### [Страница]

= = = =

Игровой отчет от Дэль

Привет, это игровой отчёт, персонажный будет после.

Ребята, у меня нет слов. Дарка и Мири, я беру назад всё то, что говорил вам после Ведьмака о визуальном компоненте игр. Вы были правы, а я нет. Я долго ещё не забуду эту ночь с медленно проступающими звёздами, с сидящими и бродящими в полумраке парубками и дивчатами в вышиванках, полукруг господ за шатким столиком, светящуюся фигурку Гиты в отсветах костра и Бахти и Зару с летящим пламенем. Это все обжигает реальностью настолько, что на чайники и вентиляторы начинаешь после глядеть с некоторым недоумением.

Весь антураж был сделан отменно: и хатки, и вечно полный шинок – когда сидит немалая толпа веселых ребят в вышиванках и трещат на украинском, на стол то и дело с треском ставится бутыль мутной горилки, трубки в зубах, дивчата хохочут…

Многие говорили уже про подводный мир (спасибо Солохе за экскурсию!), там совершенно реально останавливалось время; русалки и водяной дед даже говорили примерно в полтора раза медленнее людей. Чувствовалось, как мысли замедляются, притупляются чувства, слова теряют значение, и скоро ты растворишься в этих мерцающих отблесках, отрастишь плавник, и всё…

Было много сильных отыгрышей, но вспоминаются именно отдельные картины…

Трое хлопцев, ковавших из пуговиц серебряные пули неподалёку от табора тотчас растревожили нашего подозрительного Мардулу, которого урядник с утра предупредил о готовящемся погроме – они с гоготом и разговорами гнут пуговицы, стараются, примеривают – над ними растеряный Златан и переглядывающиеся Мардула с бабушкой…

Мы стоим с прекрасной госпожой Дюран (с которой мы толком не поиграли, к сожалению): за прошлую доброту ее надо немедленно предупредить про Потоцкого, с которым она только что ходила под ручку – и тотчас над ее плечом этот насмешливый черный взор… и она спохватывается быстрее чем я, сует мне ладонь, чтобы не вызвать у него подозрения – под видом гадания, успеваю ее предостеречь…

Юный пан Олесь со своей книжкой, с пером, совершенно байроническим, глаз не отвести – я рассказываю ему про всякую нечисть, исподтишка любуюсь им. Вот кого было невероятно жаль! Я так понимаю это первый кросспол Лены, и хочу сказать удался стопроцентно: не только сам костюм, на то, как точно по-мужски ты двигалась: особенно хорошо видно на нескольких сохранившихся обрывках видео.

Анна Кричинская, моя Аннушка-спасительница с незнакомыми пустыми глазами и в деревенском платочке у Солохи: вот… принесла, как ты велела… три разных листика, и три одинаковых… кажется, все отдала бы, чтобы только удалось исцелить ее!

Отец Савелий, глядящий на результат собственного экзорцизма остановившимся от ужаса глазами, аж присел… едва Фандорин отвлек демона, вытащила его оттуда, как из под обстрела, сунула казаку: выводи скорее! – и он, полумертвый, крестясь и спотыкаясь, позволил увести себя – и назавтра, на ту же самую тварь, он шёл уже со звёздным крестом: «а ну поворотысь до мене ще раз, курва!» Настоящий рыцарь веры, да воздаст ему господь.

= = = =

### [Перечень данных]

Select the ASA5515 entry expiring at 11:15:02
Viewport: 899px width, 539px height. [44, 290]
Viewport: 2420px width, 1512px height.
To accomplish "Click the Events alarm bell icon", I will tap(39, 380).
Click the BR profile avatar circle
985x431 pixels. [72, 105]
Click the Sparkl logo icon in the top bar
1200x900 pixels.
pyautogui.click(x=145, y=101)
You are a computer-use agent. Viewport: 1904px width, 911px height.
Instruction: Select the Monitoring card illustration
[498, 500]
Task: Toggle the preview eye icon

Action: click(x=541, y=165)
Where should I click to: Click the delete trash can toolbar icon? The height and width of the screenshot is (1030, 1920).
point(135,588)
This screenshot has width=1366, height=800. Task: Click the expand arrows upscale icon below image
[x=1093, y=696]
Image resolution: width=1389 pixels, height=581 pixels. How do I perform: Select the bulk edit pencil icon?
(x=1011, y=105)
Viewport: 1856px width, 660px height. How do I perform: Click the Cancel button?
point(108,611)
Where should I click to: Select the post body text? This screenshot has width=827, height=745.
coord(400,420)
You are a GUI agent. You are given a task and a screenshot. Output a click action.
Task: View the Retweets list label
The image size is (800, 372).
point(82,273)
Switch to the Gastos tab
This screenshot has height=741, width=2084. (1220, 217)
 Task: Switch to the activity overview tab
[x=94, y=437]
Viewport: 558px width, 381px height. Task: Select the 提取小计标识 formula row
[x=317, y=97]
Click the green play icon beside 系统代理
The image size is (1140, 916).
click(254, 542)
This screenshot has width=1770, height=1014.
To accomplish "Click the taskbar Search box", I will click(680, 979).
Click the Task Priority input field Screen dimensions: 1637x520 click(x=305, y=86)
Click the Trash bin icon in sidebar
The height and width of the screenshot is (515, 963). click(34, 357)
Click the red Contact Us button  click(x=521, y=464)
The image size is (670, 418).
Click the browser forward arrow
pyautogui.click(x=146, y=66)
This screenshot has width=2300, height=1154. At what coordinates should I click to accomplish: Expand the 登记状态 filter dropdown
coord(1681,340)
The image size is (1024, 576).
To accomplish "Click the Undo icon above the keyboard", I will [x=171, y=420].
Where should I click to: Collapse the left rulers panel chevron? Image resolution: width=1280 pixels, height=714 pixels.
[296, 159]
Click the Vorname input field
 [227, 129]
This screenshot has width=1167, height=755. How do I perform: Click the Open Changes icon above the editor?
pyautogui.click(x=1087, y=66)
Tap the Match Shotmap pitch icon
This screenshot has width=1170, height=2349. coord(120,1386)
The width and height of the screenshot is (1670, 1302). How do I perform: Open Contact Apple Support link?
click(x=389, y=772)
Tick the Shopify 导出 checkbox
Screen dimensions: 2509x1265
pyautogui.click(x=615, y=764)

= = = =

### [Набор заданий]
**1.** Воспроизведите фрагмент игрового отчёта, начиная со слов «Анна Кричинская, моя» и продолжая до слов «воздаст ему господь.» включительно.
**2.** Переведите на английский язык предложение из игрового отчёта: «Было много сильных отыгрышей, но вспоминаются именно отдельные картины…»

### [Ответы по заданиям]
**1.**
Анна Кричинская, моя Аннушка-спасительница с незнакомыми пустыми глазами и в деревенском платочке у Солохи: вот… принесла, как ты велела… три разных листика, и три одинаковых… кажется, все отдала бы, чтобы только удалось исцелить ее!

Отец Савелий, глядящий на результат собственного экзорцизма остановившимся от ужаса глазами, аж присел… едва Фандорин отвлек демона, вытащила его оттуда, как из под обстрела, сунула казаку: выводи скорее! – и он, полумертвый, крестясь и спотыкаясь, позволил увести себя – и назавтра, на ту же самую тварь, он шёл уже со звёздным крестом: «а ну поворотысь до мене ще раз, курва!» Настоящий рыцарь веры, да воздаст ему господь.

**2.** There were many strong role-play moments, but what comes to mind are particular scenes…